**Entries supplied:**
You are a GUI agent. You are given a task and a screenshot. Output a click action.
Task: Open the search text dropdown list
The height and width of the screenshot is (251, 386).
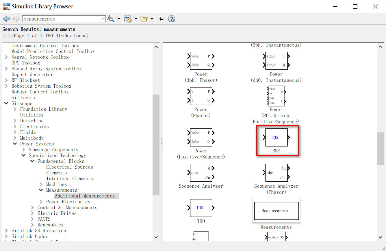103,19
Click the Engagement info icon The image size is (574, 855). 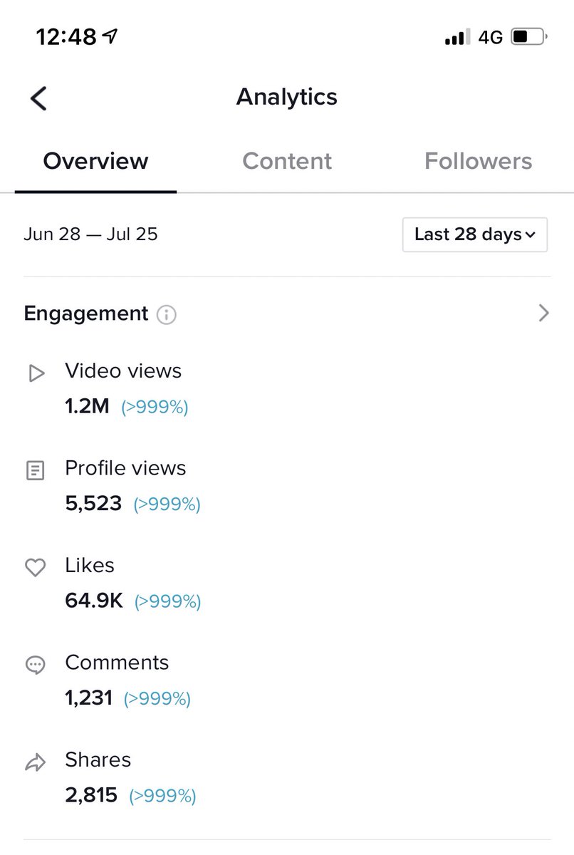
* * *
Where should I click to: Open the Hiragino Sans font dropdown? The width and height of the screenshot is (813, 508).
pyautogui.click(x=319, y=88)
* * *
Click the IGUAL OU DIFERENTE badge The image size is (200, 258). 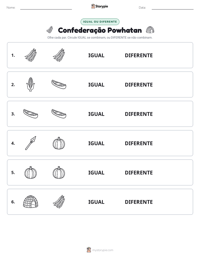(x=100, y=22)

**Exercise prompt:**
For this exercise, transcribe exactly the part of the records above that opens with the line containing "You are a GUI" and closes with the one containing "Click the Engagement". Pictures are not part of the copy.

**Written response:**
You are a GUI agent. You are given a task and a screenshot. Output a click action.
Task: Open the search text dropdown list
The height and width of the screenshot is (251, 386).
103,19
Click the Engagement info icon The image size is (574, 855). 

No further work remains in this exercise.